18 thoughts on “The Blacksmith with the Fujifilm X100F

  1. I absolutely agree with you, I was so lucky to have BFA pinstructors who required all students to limit themselves to one camera, one lens, and manual exposure. There was one requirement, perhaps a little off topic, that had an enormous impact on the strength of my photographs: NO CROPPING! This was crucial. WARNING! TMI follows; best to avoid reading! It’s funny, It became such a habit that I literally had not even thought about the option of cropping until 13 years later. I worked as a newspaper photographer for awhile and my pictures were often cropped out of necessity. At that point I realized that I should go through all my old contact sheets with an eye to cropping. But every day new images sneak through my lens, so it looks like I’ll have to wait until after I die – such is life.

  2. Hello Olaf,
    I absolutely agree with your blog post. The most important thing in photography is seeing and not gear! Too much gear (lenses) hinders me in my photographic process. Unfortunately, so many forums and photography sites only care about gear and megapixels.

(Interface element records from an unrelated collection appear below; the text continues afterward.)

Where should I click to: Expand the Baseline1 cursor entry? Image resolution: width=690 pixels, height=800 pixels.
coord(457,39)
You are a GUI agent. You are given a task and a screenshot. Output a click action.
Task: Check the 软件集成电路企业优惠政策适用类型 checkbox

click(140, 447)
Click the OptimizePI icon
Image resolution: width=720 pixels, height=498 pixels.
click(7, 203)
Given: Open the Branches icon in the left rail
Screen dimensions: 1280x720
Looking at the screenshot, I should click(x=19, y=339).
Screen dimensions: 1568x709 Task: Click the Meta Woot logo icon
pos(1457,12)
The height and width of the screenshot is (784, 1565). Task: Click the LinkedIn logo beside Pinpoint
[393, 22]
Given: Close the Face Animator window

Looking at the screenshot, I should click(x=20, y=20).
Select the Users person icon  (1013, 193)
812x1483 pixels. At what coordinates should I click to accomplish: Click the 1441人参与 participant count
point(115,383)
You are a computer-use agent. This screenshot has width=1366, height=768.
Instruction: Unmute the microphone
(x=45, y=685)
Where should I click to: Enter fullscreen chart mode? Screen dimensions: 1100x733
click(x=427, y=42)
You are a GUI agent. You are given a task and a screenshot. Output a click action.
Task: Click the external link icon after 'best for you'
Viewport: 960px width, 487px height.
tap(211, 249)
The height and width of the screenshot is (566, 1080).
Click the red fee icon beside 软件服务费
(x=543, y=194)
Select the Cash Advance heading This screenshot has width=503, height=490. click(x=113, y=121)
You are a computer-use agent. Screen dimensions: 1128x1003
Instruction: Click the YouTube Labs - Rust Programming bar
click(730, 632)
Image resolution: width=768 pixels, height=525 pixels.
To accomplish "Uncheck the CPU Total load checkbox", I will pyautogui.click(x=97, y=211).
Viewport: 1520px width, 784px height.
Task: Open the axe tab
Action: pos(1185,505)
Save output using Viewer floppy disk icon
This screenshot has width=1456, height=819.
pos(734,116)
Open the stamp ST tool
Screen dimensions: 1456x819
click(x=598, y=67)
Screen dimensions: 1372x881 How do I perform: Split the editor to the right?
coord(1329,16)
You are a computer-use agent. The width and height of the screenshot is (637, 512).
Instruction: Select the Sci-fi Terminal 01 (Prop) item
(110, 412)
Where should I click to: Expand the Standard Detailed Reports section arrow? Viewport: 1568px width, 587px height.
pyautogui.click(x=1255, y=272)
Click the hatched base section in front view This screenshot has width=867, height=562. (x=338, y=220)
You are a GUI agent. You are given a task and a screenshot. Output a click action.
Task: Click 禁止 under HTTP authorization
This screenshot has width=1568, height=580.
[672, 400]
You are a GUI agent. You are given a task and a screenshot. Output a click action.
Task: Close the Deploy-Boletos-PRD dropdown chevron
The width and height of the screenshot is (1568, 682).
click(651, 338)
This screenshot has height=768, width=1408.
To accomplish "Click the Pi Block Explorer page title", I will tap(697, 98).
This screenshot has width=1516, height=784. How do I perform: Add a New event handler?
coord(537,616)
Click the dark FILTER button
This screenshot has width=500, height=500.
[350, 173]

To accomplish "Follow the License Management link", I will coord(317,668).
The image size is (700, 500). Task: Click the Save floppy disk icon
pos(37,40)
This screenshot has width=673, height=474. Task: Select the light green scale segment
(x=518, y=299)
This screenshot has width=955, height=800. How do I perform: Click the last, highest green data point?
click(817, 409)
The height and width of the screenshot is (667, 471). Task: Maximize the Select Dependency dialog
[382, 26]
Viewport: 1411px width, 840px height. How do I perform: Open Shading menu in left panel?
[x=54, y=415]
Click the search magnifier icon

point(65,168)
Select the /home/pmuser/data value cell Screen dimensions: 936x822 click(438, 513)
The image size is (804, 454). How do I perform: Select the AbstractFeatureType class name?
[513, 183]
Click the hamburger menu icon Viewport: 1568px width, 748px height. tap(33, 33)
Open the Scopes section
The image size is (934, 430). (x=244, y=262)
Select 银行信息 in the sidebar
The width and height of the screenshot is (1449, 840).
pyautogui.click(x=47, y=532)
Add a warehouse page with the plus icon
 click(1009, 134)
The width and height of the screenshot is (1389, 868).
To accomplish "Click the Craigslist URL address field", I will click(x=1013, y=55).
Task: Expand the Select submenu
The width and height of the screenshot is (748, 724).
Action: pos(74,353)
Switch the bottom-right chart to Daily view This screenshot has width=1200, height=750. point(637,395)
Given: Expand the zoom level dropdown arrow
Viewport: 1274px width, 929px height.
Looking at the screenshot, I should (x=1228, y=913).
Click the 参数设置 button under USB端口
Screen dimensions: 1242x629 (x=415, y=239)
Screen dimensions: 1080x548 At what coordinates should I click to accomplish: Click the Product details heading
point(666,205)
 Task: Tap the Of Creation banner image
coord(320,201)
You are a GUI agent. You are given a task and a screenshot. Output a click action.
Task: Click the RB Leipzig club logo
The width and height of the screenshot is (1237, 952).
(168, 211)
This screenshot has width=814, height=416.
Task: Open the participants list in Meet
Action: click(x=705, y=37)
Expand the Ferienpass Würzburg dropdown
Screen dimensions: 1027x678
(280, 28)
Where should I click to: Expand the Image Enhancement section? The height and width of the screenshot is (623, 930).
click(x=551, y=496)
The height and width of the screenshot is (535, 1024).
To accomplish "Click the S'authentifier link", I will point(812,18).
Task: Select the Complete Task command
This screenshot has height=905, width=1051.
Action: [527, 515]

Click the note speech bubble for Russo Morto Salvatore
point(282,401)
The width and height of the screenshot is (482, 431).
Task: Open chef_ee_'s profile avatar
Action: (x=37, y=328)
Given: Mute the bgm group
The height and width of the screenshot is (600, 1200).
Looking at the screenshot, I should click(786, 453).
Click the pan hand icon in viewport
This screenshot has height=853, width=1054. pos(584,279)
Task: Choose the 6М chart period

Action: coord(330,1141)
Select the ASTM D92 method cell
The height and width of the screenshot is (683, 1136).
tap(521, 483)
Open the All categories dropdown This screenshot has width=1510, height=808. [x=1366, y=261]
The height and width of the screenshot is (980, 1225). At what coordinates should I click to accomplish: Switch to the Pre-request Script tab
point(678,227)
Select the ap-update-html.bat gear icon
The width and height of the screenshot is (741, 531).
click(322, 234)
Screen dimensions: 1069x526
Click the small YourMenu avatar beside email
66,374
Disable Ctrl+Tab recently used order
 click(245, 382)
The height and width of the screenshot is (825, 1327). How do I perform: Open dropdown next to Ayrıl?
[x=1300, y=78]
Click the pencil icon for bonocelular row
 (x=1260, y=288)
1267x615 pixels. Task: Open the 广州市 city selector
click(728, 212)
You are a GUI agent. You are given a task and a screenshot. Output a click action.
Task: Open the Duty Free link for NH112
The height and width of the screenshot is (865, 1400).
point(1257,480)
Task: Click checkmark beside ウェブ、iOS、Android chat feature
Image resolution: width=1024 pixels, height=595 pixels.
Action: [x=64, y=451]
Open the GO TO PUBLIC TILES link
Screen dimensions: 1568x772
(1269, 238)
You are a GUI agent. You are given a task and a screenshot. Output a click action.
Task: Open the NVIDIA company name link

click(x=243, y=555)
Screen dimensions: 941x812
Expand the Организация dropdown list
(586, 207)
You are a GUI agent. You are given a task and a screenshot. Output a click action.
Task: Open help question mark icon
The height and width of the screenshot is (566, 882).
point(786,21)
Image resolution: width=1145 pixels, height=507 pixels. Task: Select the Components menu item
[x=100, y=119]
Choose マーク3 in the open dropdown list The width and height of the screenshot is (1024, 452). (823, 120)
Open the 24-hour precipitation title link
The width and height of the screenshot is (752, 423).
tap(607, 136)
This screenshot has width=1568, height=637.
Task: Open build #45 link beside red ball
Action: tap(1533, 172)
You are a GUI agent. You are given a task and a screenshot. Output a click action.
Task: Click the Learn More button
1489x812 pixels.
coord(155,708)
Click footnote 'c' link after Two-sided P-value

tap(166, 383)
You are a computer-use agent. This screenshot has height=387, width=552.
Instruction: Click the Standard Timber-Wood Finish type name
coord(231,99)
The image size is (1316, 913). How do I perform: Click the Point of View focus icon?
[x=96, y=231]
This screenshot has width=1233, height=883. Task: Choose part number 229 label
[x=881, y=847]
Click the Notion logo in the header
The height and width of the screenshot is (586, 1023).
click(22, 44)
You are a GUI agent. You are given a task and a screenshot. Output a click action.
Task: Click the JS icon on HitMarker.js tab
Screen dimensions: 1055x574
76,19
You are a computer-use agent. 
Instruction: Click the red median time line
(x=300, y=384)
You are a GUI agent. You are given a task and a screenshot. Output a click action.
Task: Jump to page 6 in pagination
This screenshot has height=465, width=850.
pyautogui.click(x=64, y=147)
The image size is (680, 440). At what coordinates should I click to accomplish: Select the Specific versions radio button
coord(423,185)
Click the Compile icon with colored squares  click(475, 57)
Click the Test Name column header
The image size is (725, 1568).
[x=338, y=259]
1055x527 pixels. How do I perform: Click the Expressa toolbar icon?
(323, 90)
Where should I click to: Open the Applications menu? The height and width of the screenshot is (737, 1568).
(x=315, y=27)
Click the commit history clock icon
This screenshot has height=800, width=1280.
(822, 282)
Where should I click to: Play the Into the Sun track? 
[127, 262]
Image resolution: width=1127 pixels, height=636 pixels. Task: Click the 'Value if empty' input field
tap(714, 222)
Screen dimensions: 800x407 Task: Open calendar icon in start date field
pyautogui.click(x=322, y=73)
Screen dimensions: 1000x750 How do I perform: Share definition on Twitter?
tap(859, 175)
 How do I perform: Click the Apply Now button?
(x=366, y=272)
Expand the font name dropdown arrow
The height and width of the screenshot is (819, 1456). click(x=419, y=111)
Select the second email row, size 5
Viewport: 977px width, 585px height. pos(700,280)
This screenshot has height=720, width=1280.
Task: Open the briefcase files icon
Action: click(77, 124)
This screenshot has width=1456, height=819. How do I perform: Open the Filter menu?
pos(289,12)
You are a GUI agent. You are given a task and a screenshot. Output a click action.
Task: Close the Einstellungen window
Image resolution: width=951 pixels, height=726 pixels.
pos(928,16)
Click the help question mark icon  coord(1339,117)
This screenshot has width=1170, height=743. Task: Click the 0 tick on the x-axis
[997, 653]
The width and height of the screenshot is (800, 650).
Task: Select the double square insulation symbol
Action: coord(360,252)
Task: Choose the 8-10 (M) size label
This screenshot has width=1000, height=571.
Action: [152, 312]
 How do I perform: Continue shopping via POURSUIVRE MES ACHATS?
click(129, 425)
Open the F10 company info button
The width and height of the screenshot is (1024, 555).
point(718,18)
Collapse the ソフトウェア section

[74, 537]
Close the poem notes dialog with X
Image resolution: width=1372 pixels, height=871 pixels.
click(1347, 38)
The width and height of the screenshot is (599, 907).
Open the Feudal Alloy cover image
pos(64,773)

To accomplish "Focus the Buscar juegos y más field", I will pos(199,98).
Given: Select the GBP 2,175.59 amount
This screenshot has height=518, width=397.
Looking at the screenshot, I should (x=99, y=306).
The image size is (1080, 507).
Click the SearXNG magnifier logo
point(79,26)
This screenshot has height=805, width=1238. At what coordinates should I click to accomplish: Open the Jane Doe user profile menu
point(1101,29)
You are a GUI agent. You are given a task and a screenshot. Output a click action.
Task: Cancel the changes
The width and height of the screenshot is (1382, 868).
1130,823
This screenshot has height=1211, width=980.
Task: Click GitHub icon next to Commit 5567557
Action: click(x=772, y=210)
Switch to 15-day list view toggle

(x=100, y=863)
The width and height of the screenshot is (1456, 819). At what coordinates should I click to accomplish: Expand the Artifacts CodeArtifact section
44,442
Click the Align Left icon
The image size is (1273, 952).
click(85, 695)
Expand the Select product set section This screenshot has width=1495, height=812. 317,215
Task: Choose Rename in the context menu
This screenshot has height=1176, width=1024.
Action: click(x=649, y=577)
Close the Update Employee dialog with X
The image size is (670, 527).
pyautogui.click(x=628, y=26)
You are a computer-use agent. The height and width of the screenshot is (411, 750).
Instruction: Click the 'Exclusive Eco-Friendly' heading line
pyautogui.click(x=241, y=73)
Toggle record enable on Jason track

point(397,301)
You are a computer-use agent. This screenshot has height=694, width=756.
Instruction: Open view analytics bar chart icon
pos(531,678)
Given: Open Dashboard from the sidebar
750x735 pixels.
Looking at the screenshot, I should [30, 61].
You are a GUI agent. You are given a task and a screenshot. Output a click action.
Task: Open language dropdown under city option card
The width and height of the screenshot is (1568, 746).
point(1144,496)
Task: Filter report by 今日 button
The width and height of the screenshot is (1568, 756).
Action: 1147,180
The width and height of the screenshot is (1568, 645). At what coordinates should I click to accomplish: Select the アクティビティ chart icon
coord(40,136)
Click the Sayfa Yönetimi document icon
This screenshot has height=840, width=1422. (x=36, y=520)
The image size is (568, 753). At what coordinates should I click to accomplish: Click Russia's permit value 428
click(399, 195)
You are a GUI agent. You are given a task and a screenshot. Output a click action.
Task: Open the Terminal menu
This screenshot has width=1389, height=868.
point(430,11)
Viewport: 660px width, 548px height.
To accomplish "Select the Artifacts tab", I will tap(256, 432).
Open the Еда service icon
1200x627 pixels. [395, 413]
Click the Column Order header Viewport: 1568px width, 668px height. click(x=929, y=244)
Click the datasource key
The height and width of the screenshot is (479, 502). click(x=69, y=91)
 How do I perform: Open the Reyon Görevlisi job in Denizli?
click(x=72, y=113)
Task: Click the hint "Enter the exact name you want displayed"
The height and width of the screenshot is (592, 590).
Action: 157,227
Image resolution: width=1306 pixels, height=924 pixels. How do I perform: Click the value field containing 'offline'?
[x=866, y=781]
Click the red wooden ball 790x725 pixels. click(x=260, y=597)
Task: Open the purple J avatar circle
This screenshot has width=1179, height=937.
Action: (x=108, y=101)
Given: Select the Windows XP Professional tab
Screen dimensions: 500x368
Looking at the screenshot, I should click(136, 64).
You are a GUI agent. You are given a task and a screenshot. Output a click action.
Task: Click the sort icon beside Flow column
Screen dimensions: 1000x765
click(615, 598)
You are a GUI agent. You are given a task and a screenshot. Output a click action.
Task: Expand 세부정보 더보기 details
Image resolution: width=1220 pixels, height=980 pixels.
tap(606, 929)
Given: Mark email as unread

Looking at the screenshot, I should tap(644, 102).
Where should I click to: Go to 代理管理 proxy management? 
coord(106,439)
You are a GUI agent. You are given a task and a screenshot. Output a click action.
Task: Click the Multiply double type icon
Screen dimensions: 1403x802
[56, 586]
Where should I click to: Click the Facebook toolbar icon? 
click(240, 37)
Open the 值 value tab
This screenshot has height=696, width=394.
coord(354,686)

    For the last 6 months I only used 1 focal length, the 35mm equiv. I got so much better in composing because, like you stated, I can compose the image without even raising the camera.

    I’m glad about your blog post, you nailed it what photography’s about. I also like, that you write more about vision than gear. Keep it up like this Olaf. If I’d live in Vancouver I’d sign up for your workshop in a heartbeat but Germany’s way too far away….

  3. Agree entirely Olaf. When I bought the X100 I loved the dials on top, but then I began to get into the flow and see the world through the lens. Now I have an X Pro 1 and it’s not quite the same but close. I was going to upgrade to the X Pro 2 but now certain it will be the X100F. Thanks for your great reviews. Cheers Andy

  4. Having a bunch of Fuji interchangeable bodies and a whole array of lenses is nice. There is nothing like the simplicity of the X100 series. My X100F cannot show up on my doorstep soon enough!

  5. Olaf, you mention three “fluent” focal lengths: 14mm, 35mm, 85mm. The latter two seem to be 35mm-equivalents, belonging to the X100-series and the 58mm f\1.2 you use with the XPro 2. Since you often list the 14mm f\2.8 as a favorite, does this mean the list should be “21mm, 35mm, 85mm”? Sorry to sound so picky.

    • Bob,

      You have a very good point. Let me clarify: it should read 14mm F2.8, 23mm F2 (X100F) and 56mm F1.2. The same in FF (full frame) terms: 21mm, 35mm and 85mm.

      Sorry for the confusion.

      Regards,

      Olaf

  6. You caught me with the, “full back pack of camera supplies” I used to think wow maybe I should be like that. Well I ditched my dslr package and just use my fuji fim with a wide angle lens. I so love the symplicity of small.